Some discussion on attention score visualization on Pi0 model and RoboTwin benchmark
Pi0 is great work and I have seen great results on real devices. I want to explore the model attention and visualize it to give me a better understanding of Pi0. I used the simulation evaluation environment provided by RoboTwin to test and returned the attention score in Pi0. I saw some nice results, but maybe my parameters were not adjusted correctly and the focus was not focused well, but scattered around the paddings.

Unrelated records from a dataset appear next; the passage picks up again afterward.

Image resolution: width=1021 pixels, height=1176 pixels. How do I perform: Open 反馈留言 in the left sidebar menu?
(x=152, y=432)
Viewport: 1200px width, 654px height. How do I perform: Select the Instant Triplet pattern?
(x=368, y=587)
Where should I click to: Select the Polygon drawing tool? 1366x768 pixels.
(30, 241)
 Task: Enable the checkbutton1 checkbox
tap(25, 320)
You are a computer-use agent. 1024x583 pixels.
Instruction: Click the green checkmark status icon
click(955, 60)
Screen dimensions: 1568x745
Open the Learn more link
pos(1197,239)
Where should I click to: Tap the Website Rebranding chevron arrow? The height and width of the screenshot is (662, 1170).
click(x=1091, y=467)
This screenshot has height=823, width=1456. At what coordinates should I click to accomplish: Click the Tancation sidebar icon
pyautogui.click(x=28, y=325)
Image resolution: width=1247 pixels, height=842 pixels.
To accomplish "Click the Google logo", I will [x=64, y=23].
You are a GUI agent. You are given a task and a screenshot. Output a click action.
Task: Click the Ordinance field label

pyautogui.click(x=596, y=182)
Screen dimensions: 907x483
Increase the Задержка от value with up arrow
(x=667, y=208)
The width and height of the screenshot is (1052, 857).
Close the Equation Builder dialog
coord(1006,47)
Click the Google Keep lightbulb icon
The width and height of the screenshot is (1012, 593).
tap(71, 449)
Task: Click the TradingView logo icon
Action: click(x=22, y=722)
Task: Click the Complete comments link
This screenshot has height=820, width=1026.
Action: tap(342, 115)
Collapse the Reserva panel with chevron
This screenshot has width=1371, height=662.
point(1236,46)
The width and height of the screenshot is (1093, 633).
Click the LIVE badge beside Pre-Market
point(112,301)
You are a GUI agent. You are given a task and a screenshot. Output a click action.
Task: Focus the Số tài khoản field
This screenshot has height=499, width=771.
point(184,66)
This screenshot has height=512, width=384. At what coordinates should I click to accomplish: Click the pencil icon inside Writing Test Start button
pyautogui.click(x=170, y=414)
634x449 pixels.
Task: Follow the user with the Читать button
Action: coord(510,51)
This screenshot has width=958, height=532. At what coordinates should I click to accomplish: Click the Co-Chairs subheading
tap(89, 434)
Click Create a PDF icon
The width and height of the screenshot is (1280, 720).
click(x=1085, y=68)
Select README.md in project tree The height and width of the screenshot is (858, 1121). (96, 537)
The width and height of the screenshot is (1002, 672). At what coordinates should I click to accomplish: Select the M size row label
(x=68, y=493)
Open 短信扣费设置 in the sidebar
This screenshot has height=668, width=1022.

Taking the task of grabbing a bottle as an example, here are some of my visualization results:
Here is some code where I process the attention score matrix:
pred_actions, attn_maps = model.get_action()
from openpi_client import image_tools
image_size = 224
base_img = {}
for cam_name in ['head_cam', 'left_cam', 'right_cam']:
img_chw = obs[cam_name] # (3,240,320)
img_hwc = np.transpose(img_chw, (1,2,0)) # (240,320,3)
img_hwc_uint8 = (img_hwc * 255).astype(np.uint8)
img = image_tools.resize_with_pad(img_hwc_uint8, image_size, image_size)
base_img[cam_name] = img
heatmaps = self.get_aggregated_heatmaps(
attn_maps = attn_maps,
timesteps = list(range(cfg["attention"]['timesteps']['start'],
cfg["attention"]['timesteps']['end'])),
layers = list(range(cfg["attention"]['layers']['start'],
cfg["attention"]['layers']['end'])),
heads = list(range(cfg["attention"]['heads']['start'],
cfg["attention"]['heads']['end'])),
query_indices = list(range(cfg["attention"]['query_indices']['start'],
cfg["attention"]['query_indices']['end'])),
patch_grid = 16,
image_count = 3,
)
self.overlay_heatmaps_on_images(
base_img = base_img,
heatmaps = heatmaps,
cam_names = ['head_cam','left_cam','right_cam'],
image_size = 224,
colormap = 'jet',
alpha = 1.0,
save_dir = '~/RoboTwin/attn_visual/' + str(args['task_name']) + '_' + str(time_stamp),
step_cnt = step_cnt,
)
Where attn_maps is returned from gemma.py layer by layer. The shape of attn_maps is (10, 18, 1, 8, 51, 867), which represent the diffusion time step, number of layers, batch, head, suffix and all tokens respectively. The original probs is this:
probs = jax.nn.softmax(masked_logits, axis=-1).astype(dtype)
Does anyone have similar experience in visualizing Pi0 attention scores? What are the problems with my processing? And how should the number of visualization layers be adjusted? I hope someone can help me, I will be very grateful!!
你好,我刚刚跑通pi0模型,想在robotwin这个平台进行评测,请问您做的这个流程是怎么样的,可以把流程说一下吗?谢谢
This is cool! I have no experience visualizing the attention matrices -- one thing I'd suggest is to maybe look at individual matrices rather than aggregates to see whether any of the individual matrices (eg for specific time steps / layers / attention heads) look more informative
Hi, were you able to get the heatmap visualization working?